INSTRUCTIONS TO FOLLOW:
Whatever lies between the line with "Task: Select the Hood Avenue street label" and the end of the data, both included, must be copied exactly and without pictures.

┄┄┄┄┄┄┄┄┄┄

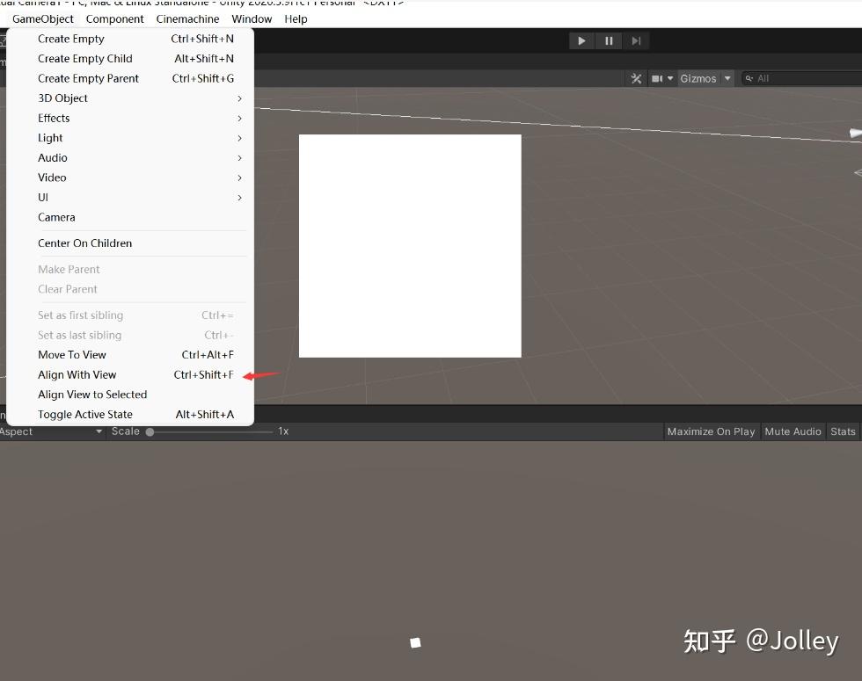Screen dimensions: 862x681
Task: Click the Gizmos label in Scene toolbar
Action: pos(701,78)
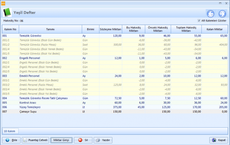Screen dimensions: 230x145
Task: Close the window with Kapat button
Action: click(219, 140)
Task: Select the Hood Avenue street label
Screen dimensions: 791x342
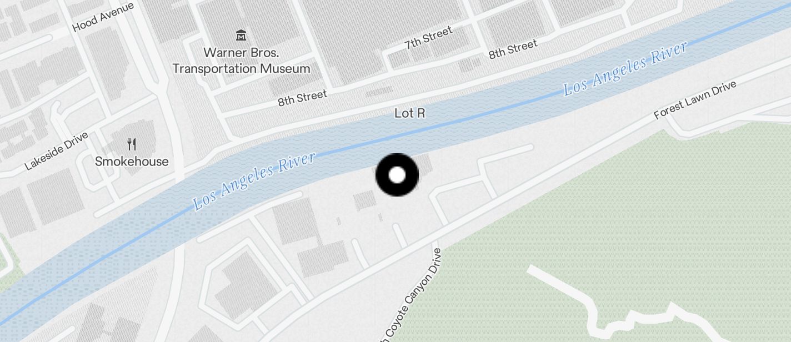Action: coord(103,17)
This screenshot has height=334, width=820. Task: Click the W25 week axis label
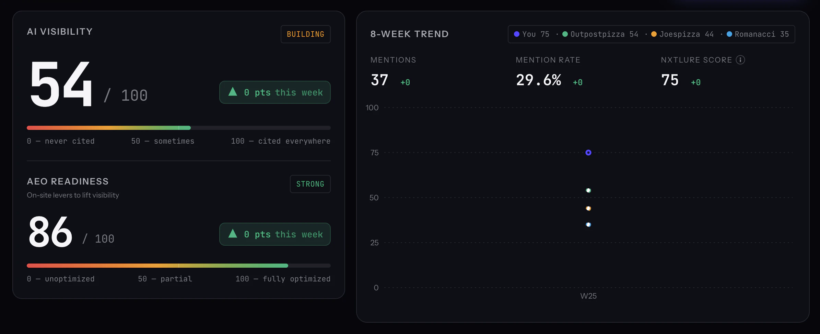588,296
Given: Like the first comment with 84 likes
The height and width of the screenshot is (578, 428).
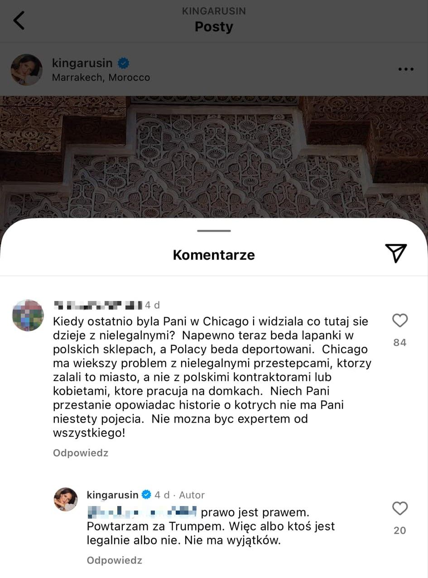Looking at the screenshot, I should [400, 320].
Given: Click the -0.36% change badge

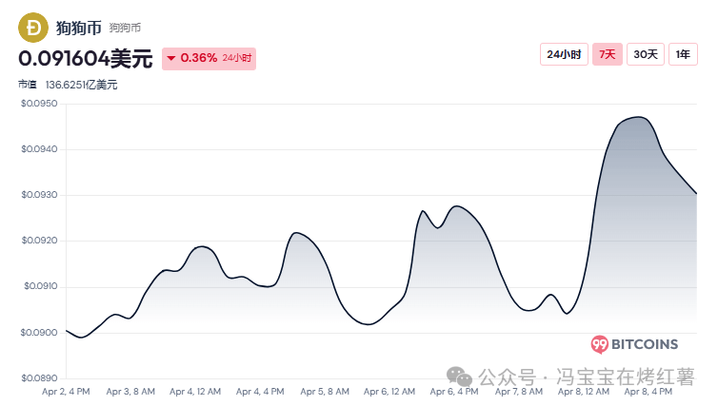Looking at the screenshot, I should 209,59.
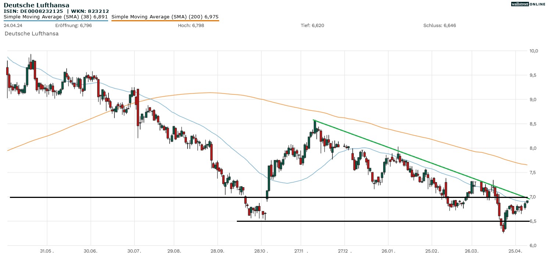Jump to the 26.01. marker on the time axis
Image resolution: width=548 pixels, height=253 pixels.
click(388, 251)
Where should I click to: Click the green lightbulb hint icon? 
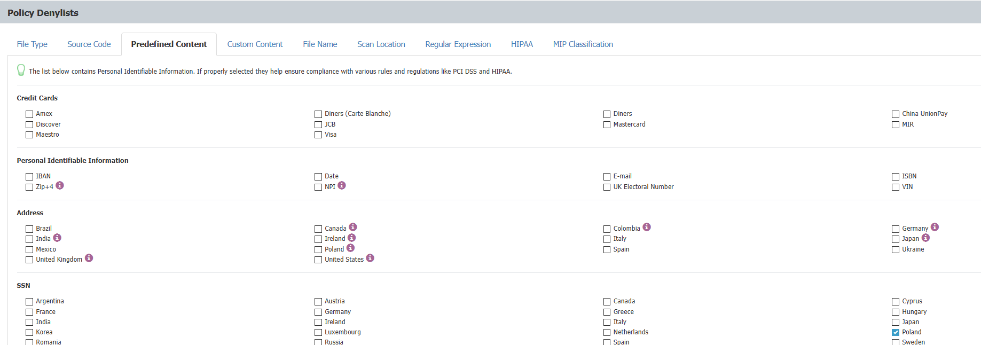(21, 70)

┄┄┄┄┄┄┄┄┄┄

RESPONSE BELOW:
Task: Select the Hood Avenue street label
Screen dimensions: 791x342
Action: coord(103,17)
This screenshot has height=334, width=820. Task: Click the W25 week axis label
588,296
Given: Like the first comment with 84 likes
The height and width of the screenshot is (578, 428).
Looking at the screenshot, I should [400, 320].
Given: Click the -0.36% change badge

Looking at the screenshot, I should 209,59.
Jump to the 26.01. marker on the time axis
Image resolution: width=548 pixels, height=253 pixels.
click(388, 251)
Where should I click to: Click the green lightbulb hint icon? 
(21, 70)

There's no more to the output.